| EXERCISE AIM |
Could you repeat the stretch of the material from the line containing "Given: Choose the" through the end of the material, swapping "radio circle" for "radio button", changing nothing else, and leaving the pictures out?

| INPUT DATA |
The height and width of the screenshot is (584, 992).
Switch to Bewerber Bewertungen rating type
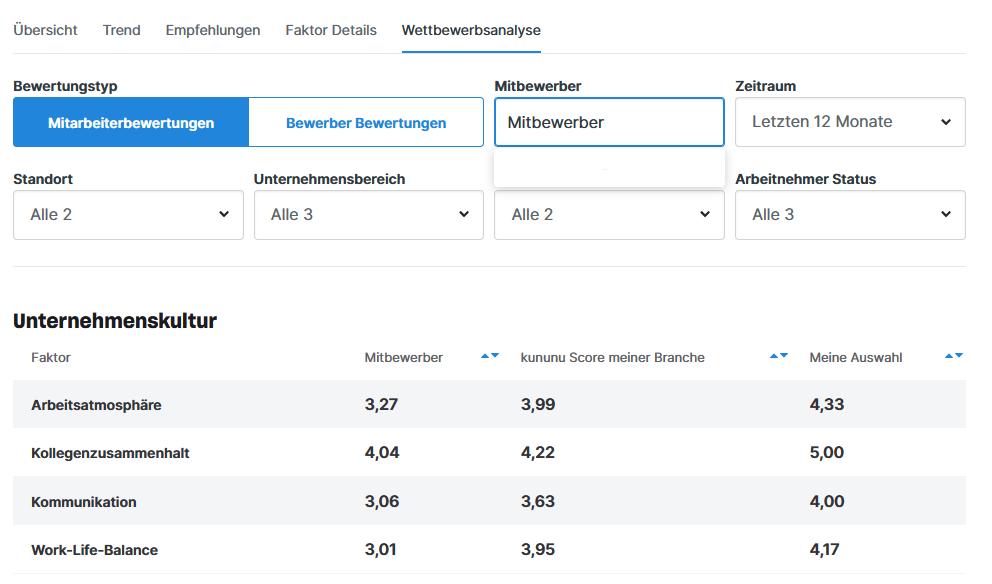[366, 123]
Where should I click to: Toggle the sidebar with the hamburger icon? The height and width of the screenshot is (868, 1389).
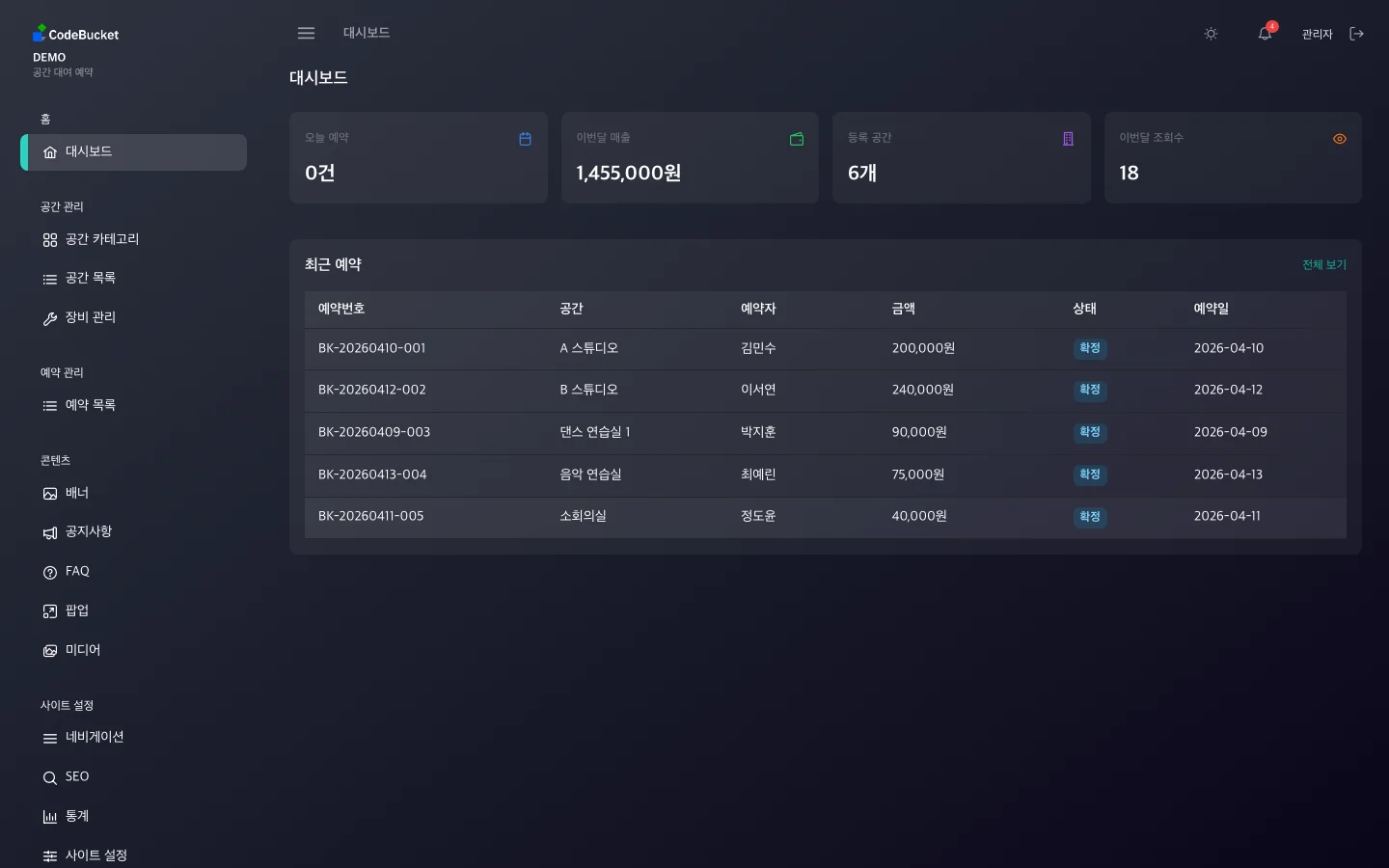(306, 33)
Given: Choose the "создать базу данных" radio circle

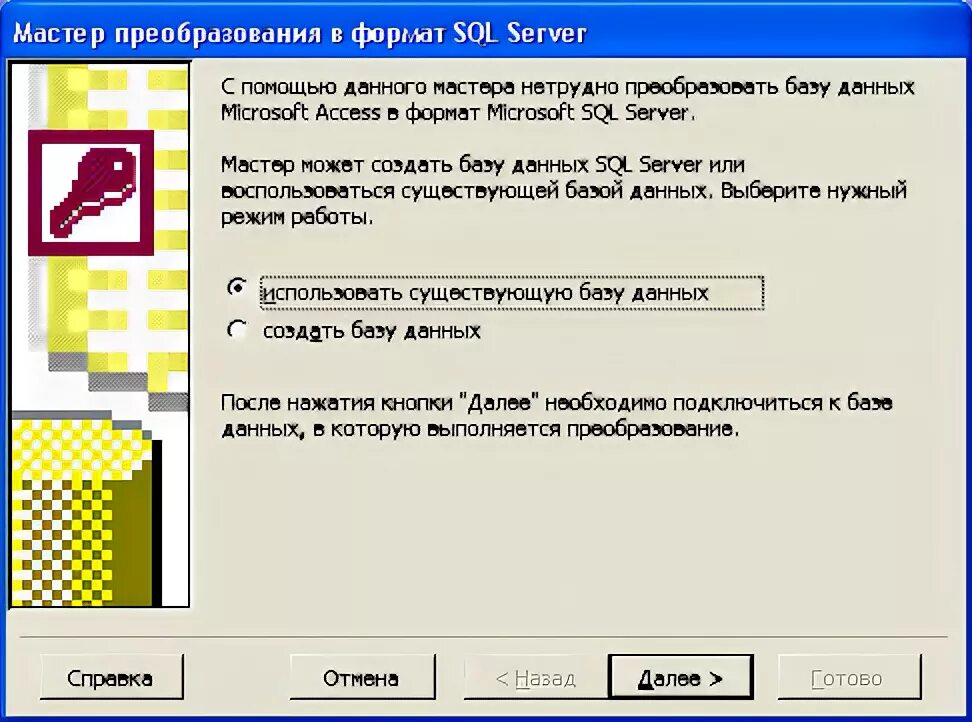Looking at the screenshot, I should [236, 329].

| RESULT |
Given: Choose the "создать базу данных" radio button

Looking at the screenshot, I should [236, 329].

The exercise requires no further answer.